▶ TUGAS A
Tuliskan kembali tanpa perubahan seluruh bagian teks tentang moderasi beragama, mulai dari "Menurut Oman Fathurrahman, moderasi" sampai ke "Syarif Hidayatullah Jakarta.".
▶ TUGAS B
Jawablah pertanyaan berikut berdasarkan teks tentang moderasi beragama.
(i) Di ruang mana diskusi terbatas Moderasi Beragama diselenggarakan?
(ii) Siapa yang memandu diskusi tersebut?
(iii) Sudah berapa lama Allisa Wahid menjadi pelatih moderasi beragama di lingkungan Kementerian Agama?

Jakarta (Pendis)- Kementerian Agama RI secara simultan terus mematangkan desain implementasi moderasi beragama, sebagaimana yang diamanatkan dalam RPJMN 2020-2024. Desain implementasi moderasi beragama ini disusun berdasarkan tingkatan hirarkis, mulai di tingkat Kementerian Agama, unit eselon satu hingga unit eselon dua. Dari masing-masing unit akan diarahkan agar dipastikan memiliki dokumen pendukung sebagai basis hukum pelaksanaan moderasi beragama pada satuan kerja terkait. Namun demikian, sebelumnya, perlu saling berbagi pengalaman program moderasi beragama pada unit-unit eselon satu dan dua di lingkungan Kementerian Agama. Hal ini diungkap oleh Oman Fathurrahman, Staf Ahli Menteri Agama yang juga juru bicara Kementerian Agama RI, pada diskusi terbatas Moderasi Beragama di lingkungan Kementerian Agama yang diselenggarakan di Ruang Rapat Sekretariat Jenderal Kemenag RI, Jakarta, 11 Maret 2020.
Menurut Oman Fathurrahman, moderasi beragama merupakan kebutuhan masyarakat Indonesiaan saat ini. “Perlu diturunkan ke dalam kebijakan dan program yang secara konkret dan serius. Kita mendorong agar program-program untuk memperkuat moderasi beragama ini tidak bersifat artifisial dan tidak menyelesaikan masalah yang sesungguhnya”, papar guru besar UIN Syarif Hidayatullah Jakarta.
Diskusi yang dipandu oleh Kepala Subdit Penelitian dan Pengabdian kepada Masyarakat, Suwendi, menghadirkan narasumber Allisa Wahid, pelatih (trainner) moderasi beragama di lingkungan Kementerian Agama dalam hampir 3 (tiga) tahun terakhir. Menurut putri Presiden KH Abdurrahman Wahid itu, “Sharing ini penting dilakukan agar kita tidak terjebak ke dalam “jebakan perancang program”. Jika ini yang terjadi, maka biasanya program tidak tepat sasaran, tidak tepat guna, dan tidak mengatasi masalah”, ungkap Allisa Wahid. Hal itu, lanjut Allisa, disebabkan oleh subyektivitas perancang program, fokus pada gejala, dan tidak berorientasi pada hasil. “Oleh karenanya, kita butuh perancangan program dengan metode yang tepat”, papar Allisa.

▶ DATA TERCATAT
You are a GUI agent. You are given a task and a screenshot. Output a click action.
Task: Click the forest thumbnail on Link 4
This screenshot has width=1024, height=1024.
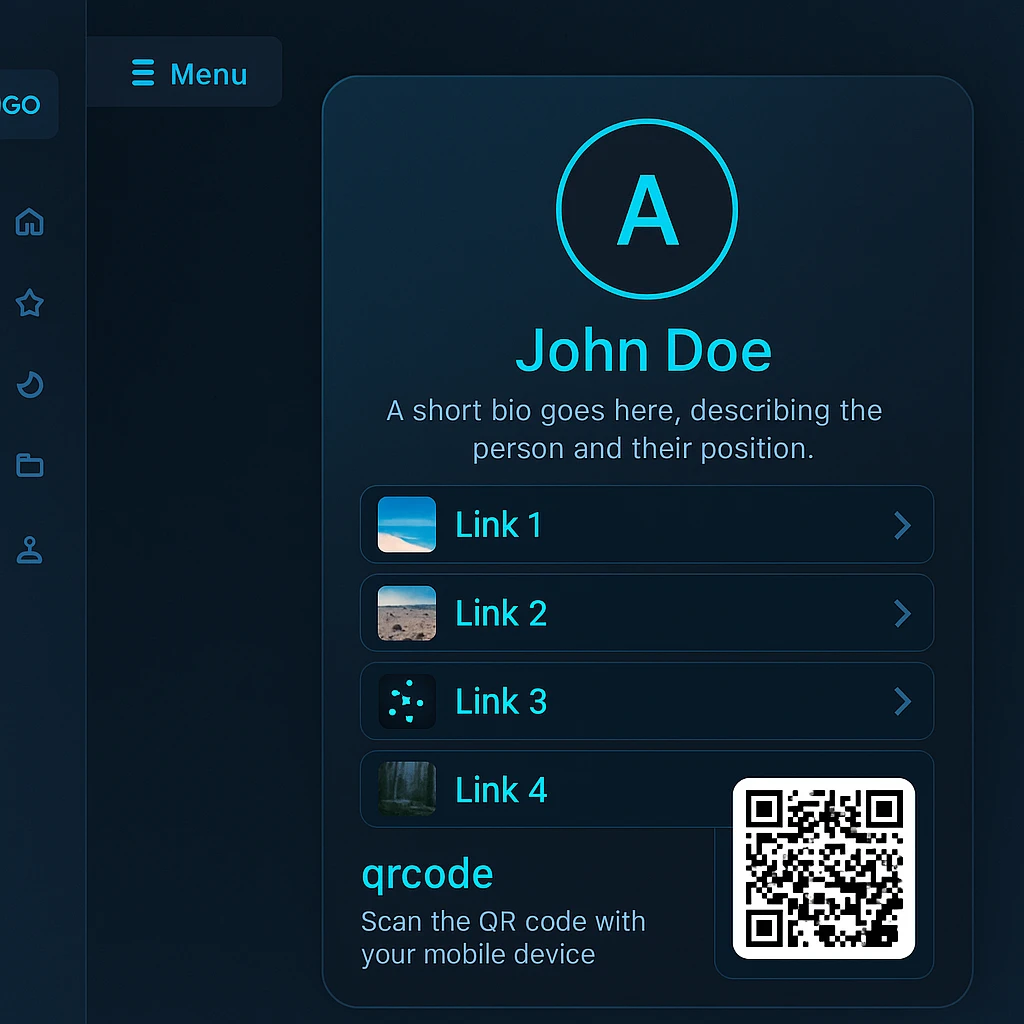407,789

▶ CONTOH JAWABAN A
Menurut Oman Fathurrahman, moderasi beragama merupakan kebutuhan masyarakat Indonesiaan saat ini. “Perlu diturunkan ke dalam kebijakan dan program yang secara konkret dan serius. Kita mendorong agar program-program untuk memperkuat moderasi beragama ini tidak bersifat artifisial dan tidak menyelesaikan masalah yang sesungguhnya”, papar guru besar UIN Syarif Hidayatullah Jakarta.

▶ CONTOH JAWABAN B
(i) Di Ruang Rapat Sekretariat Jenderal Kemenag RI, Jakarta.
(ii) Suwendi, Kepala Subdit Penelitian dan Pengabdian kepada Masyarakat.
(iii) Hampir 3 (tiga) tahun terakhir.